**Problem description**
Beginning with the first line of the data below, extract each line up to and including the one containing "Task: Click the 确定 button to standby now". Copy them exactly and add nothing.

Collected data entries:
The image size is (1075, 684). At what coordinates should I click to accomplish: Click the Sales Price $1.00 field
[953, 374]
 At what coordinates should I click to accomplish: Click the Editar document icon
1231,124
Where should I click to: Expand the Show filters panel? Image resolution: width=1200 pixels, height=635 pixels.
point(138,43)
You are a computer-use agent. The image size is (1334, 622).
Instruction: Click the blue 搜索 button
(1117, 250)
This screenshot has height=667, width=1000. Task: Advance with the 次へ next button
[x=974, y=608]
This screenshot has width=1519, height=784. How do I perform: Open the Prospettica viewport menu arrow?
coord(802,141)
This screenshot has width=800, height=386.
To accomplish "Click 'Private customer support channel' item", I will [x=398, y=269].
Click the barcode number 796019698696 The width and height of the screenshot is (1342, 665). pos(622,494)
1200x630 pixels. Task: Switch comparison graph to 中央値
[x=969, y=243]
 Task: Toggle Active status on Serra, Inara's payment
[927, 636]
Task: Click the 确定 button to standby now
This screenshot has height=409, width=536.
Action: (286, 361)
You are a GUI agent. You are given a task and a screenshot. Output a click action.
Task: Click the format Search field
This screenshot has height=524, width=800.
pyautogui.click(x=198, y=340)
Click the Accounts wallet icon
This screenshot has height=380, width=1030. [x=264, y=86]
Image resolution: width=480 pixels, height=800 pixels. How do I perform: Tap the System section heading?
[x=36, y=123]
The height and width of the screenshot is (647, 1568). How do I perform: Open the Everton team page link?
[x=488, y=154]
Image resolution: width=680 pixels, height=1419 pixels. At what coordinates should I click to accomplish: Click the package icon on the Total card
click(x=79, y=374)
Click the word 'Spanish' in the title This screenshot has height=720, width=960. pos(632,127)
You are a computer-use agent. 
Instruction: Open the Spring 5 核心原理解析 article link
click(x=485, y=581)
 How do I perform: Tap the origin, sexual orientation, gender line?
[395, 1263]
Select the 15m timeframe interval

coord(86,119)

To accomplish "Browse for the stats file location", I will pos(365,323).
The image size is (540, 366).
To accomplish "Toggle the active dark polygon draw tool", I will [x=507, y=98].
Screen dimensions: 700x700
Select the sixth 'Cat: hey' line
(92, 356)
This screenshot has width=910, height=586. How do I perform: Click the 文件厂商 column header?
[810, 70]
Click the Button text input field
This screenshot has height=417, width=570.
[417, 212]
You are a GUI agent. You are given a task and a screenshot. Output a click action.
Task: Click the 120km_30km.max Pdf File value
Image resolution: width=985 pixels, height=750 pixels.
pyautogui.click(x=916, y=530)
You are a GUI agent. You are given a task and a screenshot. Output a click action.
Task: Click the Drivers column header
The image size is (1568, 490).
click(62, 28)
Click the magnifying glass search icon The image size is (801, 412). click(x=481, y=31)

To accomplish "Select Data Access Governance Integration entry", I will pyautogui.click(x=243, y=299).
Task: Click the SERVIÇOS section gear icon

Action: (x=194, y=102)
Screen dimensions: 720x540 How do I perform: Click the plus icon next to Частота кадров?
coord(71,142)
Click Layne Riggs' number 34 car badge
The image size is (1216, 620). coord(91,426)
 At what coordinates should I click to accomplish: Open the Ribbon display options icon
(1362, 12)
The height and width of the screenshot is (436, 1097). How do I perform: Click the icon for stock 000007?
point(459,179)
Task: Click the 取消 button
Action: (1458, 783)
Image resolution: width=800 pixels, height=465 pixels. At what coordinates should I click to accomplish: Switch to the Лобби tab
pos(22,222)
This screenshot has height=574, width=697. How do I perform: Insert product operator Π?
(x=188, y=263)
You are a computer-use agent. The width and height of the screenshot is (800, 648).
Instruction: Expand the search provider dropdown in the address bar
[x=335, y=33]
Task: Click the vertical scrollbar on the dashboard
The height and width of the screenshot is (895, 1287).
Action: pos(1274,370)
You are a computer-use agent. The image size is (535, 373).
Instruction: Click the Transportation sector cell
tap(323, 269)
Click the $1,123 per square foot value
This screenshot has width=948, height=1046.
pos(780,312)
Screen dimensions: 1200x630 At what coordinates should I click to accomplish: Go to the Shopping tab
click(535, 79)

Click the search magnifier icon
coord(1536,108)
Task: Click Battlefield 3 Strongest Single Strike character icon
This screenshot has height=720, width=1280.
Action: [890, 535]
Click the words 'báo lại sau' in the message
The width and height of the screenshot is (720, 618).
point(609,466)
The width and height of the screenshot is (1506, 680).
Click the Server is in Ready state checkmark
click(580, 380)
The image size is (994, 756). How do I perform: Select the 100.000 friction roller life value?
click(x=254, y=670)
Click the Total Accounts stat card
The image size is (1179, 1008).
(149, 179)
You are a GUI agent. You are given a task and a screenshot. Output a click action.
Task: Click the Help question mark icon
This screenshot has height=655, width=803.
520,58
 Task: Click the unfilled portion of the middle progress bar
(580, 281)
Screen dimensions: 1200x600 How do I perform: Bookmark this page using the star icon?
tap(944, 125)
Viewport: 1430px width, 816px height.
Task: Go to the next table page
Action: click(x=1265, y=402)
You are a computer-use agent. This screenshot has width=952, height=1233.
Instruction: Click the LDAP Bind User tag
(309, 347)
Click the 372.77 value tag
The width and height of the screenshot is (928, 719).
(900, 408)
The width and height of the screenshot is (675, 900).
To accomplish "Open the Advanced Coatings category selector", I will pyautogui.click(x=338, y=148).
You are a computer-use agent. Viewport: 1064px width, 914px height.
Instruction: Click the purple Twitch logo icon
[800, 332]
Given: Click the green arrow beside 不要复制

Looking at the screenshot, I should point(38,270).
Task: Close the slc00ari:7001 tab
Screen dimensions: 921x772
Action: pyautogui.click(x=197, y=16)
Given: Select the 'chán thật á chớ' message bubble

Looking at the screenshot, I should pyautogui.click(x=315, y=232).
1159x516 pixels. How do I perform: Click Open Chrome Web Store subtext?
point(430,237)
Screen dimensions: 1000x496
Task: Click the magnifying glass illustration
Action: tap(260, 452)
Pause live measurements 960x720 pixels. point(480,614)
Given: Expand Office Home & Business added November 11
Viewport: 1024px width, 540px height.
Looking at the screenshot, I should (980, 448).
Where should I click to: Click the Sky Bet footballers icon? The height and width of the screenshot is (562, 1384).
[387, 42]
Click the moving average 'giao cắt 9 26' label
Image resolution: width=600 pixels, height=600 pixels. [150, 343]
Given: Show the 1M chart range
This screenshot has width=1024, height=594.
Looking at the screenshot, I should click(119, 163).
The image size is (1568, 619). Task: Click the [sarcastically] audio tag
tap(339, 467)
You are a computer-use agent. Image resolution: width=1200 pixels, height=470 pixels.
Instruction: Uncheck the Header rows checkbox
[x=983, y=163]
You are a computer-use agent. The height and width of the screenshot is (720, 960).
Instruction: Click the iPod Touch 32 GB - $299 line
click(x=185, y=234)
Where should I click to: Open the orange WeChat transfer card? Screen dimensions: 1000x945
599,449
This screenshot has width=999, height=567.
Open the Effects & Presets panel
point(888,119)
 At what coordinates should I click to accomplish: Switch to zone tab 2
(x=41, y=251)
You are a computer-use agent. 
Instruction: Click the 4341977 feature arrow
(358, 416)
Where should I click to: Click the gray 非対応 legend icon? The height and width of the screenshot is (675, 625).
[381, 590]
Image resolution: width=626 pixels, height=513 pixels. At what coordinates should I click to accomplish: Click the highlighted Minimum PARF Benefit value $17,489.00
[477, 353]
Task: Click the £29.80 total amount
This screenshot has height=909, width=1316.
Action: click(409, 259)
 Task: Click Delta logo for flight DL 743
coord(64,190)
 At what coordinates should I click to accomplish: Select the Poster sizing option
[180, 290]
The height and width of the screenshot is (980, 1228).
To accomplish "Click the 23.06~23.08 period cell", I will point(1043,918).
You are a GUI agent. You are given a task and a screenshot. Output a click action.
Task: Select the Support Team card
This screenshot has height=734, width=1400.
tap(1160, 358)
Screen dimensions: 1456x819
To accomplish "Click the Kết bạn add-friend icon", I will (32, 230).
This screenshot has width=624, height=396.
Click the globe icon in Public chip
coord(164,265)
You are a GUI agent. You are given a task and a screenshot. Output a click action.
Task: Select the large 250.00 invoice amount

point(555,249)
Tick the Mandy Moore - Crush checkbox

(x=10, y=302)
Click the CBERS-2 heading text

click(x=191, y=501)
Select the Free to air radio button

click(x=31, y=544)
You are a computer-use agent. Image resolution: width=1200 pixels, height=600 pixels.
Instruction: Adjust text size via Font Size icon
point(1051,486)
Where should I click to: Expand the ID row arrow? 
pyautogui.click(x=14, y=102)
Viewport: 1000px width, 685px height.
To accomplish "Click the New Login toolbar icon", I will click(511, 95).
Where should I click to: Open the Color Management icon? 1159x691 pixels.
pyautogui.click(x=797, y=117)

**Response below**
The image size is (1075, 684). At what coordinates should I click to accomplish: Click the Sales Price $1.00 field
[953, 374]
 At what coordinates should I click to accomplish: Click the Editar document icon
1231,124
Where should I click to: Expand the Show filters panel? Image resolution: width=1200 pixels, height=635 pixels.
point(138,43)
You are a computer-use agent. The image size is (1334, 622).
Instruction: Click the blue 搜索 button
(1117, 250)
This screenshot has height=667, width=1000. Task: Advance with the 次へ next button
[x=974, y=608]
This screenshot has width=1519, height=784. How do I perform: Open the Prospettica viewport menu arrow?
coord(802,141)
This screenshot has width=800, height=386.
To accomplish "Click 'Private customer support channel' item", I will [x=398, y=269].
Click the barcode number 796019698696 The width and height of the screenshot is (1342, 665). pos(622,494)
1200x630 pixels. Task: Switch comparison graph to 中央値
[x=969, y=243]
 Task: Toggle Active status on Serra, Inara's payment
[927, 636]
Task: Click the 确定 button to standby now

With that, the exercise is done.